Il est ensuite tout aussi important que les modèles d’IA soient configurés stratégiquement pour compléter, plutôt que de perturber, le flux de travail. Pour ce faire, mappez les flux de travail des employés en tâches, puis étiquetez ces tâches sous l’une des trois catégories de processus : générer, sélectionner ou juger. Les tâches génératives peuvent être confiées à l’IA, les tâches nécessitant un jugement restent avec les employés humains, et les tâches qui nécessitent une sélection peuvent être un processus collaboratif où l’IA suggère les prochaines étapes et les humains déterminent le meilleur chemin à suivre.
Dans l’exemple des services juridiques ci-dessus, l’IA traitait le triage initial en classifiant les documents (génératif), en signalant le contenu sensible (génératif) et en mettant en surface des réponses probables (sélectif). De cette façon, le rôle des employés humains est passé de la recherche dans les détails des documents à la vérification des résultats (jugement) – transformant un travail qui prenait des jours en une question d’heures.

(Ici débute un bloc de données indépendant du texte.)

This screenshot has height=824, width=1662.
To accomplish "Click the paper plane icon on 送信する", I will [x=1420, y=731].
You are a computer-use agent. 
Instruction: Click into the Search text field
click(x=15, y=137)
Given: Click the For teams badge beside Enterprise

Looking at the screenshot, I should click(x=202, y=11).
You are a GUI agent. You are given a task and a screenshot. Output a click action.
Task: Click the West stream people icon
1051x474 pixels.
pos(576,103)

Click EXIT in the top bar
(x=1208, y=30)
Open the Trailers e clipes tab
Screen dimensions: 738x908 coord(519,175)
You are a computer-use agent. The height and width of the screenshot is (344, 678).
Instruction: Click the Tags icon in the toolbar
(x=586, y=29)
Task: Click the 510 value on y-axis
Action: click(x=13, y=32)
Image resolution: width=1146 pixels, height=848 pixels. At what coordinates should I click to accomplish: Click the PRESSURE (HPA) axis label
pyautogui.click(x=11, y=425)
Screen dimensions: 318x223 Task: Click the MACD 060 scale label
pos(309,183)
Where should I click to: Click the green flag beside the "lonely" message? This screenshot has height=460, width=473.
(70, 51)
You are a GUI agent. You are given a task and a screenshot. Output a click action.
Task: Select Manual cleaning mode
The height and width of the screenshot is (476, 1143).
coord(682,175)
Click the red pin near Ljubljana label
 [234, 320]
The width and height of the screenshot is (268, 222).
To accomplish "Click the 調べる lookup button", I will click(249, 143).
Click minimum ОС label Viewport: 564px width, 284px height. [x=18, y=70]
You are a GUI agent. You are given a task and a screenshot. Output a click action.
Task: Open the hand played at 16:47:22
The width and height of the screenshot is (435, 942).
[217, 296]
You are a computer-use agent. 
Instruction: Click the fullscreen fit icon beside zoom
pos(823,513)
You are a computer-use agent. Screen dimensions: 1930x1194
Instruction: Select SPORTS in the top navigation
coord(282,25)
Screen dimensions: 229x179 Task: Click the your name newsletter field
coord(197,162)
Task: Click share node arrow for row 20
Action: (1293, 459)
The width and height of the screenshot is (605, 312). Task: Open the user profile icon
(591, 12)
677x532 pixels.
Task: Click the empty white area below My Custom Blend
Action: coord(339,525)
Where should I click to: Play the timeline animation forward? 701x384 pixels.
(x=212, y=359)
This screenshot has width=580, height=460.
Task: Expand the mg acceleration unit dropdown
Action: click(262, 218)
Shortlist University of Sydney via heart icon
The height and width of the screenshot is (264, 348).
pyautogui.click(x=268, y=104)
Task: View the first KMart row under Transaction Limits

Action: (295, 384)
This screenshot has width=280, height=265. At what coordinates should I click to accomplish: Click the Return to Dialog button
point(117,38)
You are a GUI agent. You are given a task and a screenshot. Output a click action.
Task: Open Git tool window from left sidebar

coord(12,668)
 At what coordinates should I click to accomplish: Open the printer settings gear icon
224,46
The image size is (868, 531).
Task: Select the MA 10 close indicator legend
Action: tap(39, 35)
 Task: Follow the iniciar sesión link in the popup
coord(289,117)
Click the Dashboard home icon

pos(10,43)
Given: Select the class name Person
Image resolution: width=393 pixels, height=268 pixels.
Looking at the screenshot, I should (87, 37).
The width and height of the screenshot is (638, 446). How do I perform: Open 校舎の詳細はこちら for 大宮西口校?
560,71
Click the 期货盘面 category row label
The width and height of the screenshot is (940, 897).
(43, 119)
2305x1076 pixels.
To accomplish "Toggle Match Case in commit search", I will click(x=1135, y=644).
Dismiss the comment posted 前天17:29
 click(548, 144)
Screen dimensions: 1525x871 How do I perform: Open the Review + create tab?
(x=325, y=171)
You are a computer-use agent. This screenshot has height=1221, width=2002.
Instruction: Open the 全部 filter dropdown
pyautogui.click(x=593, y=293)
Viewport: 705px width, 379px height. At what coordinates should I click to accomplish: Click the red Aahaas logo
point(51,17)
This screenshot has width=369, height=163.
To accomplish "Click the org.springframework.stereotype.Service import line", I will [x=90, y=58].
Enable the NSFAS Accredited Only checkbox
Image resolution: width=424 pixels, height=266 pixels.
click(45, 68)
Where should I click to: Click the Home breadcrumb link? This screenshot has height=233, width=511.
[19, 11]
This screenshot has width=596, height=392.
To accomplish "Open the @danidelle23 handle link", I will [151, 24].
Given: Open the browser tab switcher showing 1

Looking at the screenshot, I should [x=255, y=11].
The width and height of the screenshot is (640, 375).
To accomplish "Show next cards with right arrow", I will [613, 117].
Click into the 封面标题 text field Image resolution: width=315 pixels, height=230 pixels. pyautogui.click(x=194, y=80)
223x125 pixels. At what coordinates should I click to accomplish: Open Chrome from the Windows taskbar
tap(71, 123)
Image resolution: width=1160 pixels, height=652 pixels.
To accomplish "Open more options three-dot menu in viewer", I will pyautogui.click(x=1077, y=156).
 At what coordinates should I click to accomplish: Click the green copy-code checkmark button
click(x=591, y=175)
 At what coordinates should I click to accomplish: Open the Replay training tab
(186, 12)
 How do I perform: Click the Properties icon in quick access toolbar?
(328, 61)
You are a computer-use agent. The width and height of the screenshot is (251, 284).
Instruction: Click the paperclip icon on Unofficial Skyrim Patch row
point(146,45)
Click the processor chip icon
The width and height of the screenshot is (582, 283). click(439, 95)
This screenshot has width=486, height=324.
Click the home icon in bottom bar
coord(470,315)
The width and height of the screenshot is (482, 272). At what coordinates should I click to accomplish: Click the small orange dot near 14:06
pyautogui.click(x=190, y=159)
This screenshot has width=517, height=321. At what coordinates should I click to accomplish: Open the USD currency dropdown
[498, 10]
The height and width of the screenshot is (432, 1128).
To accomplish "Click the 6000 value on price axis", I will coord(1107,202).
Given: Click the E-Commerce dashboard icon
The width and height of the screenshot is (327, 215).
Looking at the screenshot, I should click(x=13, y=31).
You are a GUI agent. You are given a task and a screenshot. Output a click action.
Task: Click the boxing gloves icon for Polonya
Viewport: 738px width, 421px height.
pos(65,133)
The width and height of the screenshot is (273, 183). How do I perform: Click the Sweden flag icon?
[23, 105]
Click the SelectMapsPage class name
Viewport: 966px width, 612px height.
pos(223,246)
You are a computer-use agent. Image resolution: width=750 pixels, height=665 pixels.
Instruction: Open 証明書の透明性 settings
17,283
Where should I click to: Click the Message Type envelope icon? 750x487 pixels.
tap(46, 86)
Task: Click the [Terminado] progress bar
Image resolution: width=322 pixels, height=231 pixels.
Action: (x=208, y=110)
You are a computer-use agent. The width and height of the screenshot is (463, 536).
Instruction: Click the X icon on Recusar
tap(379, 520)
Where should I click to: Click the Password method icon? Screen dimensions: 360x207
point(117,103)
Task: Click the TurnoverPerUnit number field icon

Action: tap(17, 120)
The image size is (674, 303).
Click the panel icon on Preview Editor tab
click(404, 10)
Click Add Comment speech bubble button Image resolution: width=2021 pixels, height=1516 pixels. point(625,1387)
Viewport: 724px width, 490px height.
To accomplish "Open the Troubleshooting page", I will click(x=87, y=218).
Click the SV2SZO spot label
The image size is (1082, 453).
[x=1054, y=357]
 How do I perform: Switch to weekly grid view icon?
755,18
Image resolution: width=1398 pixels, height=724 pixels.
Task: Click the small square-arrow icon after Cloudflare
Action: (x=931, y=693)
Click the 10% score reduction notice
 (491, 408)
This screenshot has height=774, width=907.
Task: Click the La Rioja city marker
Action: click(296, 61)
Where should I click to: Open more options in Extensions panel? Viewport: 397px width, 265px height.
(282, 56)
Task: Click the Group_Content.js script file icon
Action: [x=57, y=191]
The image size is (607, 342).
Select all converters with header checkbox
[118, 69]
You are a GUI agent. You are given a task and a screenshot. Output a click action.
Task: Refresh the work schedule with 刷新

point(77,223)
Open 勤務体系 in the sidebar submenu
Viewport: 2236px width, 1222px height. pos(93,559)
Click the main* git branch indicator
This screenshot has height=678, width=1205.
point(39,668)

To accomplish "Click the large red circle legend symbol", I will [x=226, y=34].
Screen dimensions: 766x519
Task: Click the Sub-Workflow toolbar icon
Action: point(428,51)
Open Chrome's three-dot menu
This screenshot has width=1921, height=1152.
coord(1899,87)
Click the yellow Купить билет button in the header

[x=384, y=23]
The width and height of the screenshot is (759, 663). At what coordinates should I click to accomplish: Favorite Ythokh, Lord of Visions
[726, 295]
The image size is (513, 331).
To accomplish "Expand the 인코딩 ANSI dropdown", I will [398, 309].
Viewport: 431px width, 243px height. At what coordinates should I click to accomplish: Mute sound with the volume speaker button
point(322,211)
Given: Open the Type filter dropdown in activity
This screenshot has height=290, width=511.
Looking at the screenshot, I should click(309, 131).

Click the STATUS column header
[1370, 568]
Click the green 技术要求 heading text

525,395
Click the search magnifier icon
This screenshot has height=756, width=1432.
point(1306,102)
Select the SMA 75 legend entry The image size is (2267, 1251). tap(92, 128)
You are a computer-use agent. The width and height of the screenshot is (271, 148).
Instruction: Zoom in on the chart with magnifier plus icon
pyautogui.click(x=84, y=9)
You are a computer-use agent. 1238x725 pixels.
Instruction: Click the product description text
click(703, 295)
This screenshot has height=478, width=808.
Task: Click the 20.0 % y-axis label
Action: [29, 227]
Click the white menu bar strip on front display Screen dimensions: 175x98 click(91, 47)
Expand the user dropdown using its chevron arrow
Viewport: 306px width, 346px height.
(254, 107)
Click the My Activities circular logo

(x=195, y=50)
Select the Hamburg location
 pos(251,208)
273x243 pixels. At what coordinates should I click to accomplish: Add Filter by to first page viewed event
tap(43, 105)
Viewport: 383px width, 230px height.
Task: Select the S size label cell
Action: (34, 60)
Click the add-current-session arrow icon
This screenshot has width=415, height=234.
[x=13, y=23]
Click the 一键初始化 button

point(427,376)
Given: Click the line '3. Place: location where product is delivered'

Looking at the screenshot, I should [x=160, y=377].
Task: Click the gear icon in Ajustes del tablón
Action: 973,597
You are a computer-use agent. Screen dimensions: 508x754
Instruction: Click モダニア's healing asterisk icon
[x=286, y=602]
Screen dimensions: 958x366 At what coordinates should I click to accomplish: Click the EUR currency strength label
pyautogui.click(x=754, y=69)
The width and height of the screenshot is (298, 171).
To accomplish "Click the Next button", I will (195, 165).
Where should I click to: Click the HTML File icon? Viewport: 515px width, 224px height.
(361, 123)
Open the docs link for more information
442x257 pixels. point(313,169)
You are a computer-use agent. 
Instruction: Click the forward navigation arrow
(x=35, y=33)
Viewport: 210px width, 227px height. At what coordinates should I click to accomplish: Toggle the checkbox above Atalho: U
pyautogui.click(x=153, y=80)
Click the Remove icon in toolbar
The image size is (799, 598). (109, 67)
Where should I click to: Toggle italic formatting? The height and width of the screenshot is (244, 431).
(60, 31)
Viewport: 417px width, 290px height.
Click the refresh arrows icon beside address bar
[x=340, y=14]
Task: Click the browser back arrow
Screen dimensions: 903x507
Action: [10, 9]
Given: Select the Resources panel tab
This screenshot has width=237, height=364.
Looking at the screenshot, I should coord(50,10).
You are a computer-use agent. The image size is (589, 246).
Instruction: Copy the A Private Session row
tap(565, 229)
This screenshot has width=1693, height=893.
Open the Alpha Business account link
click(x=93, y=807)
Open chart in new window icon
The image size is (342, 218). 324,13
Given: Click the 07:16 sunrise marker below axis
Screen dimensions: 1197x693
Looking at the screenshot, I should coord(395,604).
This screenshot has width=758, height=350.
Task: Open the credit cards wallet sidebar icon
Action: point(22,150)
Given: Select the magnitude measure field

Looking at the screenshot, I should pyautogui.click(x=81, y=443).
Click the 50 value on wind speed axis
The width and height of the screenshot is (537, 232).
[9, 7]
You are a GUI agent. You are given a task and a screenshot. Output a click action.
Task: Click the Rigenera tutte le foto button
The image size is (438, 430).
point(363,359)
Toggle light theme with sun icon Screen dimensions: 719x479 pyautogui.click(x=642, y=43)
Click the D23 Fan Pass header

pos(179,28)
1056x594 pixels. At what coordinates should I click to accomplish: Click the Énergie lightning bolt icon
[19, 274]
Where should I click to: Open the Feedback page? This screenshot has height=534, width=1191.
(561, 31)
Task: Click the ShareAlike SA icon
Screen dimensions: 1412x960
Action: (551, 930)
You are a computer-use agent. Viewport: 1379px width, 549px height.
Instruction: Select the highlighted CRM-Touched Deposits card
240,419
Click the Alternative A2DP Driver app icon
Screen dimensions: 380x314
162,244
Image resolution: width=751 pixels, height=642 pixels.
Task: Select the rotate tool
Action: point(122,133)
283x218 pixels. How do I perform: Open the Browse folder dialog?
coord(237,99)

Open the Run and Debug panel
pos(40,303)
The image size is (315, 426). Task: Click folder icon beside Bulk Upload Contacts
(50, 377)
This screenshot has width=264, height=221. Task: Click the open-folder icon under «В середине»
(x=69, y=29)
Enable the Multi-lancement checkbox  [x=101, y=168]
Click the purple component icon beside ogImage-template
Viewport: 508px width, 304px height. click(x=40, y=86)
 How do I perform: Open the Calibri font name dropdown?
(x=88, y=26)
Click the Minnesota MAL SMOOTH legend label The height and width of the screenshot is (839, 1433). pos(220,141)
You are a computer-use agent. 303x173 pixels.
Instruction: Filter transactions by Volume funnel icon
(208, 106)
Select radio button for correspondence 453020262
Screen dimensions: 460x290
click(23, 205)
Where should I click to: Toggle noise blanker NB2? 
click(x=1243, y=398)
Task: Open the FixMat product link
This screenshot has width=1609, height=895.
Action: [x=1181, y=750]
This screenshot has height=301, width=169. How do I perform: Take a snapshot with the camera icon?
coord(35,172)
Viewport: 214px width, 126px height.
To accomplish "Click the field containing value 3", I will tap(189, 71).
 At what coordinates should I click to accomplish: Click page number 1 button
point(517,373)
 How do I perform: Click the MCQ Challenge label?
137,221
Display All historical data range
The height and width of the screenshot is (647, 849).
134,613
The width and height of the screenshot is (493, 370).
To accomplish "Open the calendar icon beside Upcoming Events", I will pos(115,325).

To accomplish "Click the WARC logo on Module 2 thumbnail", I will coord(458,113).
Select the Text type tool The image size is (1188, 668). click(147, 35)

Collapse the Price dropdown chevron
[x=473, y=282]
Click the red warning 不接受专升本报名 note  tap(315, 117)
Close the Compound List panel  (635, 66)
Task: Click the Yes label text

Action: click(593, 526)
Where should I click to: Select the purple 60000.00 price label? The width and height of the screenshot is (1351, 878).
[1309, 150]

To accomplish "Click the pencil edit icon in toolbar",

En ce qui concerne le ROI, cela libère plus de temps pour être consacré aux exceptions aux règles, qui sont là où se cachent les profits.
Étape 3 : Standardiser vos données de formation
L’affinement des LLM avec vos données d’entreprise peut débloquer des avantages concurrentiels, mais pour que l’IA soit fructueuse, elle a besoin d’un sol riche en nutriments, ce qui signifie de bonnes données propres. De mauvaises ou bruyantes données empoisonneront les résultats et amplifieront les biais. En bref, votre discipline de données dicte la fiabilité de la sortie.
Qu’est-ce que cela implique ? Un grand volume et une grande variété de données sont importants, mais il est tout aussi important qu’elles soient de haute qualité. Les incohérences dans les formats de données et les conventions de dénomination, ou les champs manquants/incomplets, affecteront négativement la qualité des entrées brutes. De même, les pipelines de données en double ou non structurés gonfleront les factures de stockage et ralentiront les performances du modèle.
Par conséquent, il est impératif que les entrées de données aient des contrôles de qualité et une gouvernance solide – ce qui signifie le contrôle d’accès et la conformité réglementaire. Sans ces filtres, vous n’investissez pas dans l’IA, vous brûlez simplement de l’argent sur les boucles de nettoyage.
Avec tout l’hype autour de l’IA, il est compréhensible que les dirigeants puissent se sentir pressés de plonger dans une mise en œuvre le plus rapidement possible, mais prendre le temps de déployer un modèle de manière stratégique, ou de fertiliser le sol avant de planter des graines, conduira à un succès et à des rendements d’investissement beaucoup plus importants.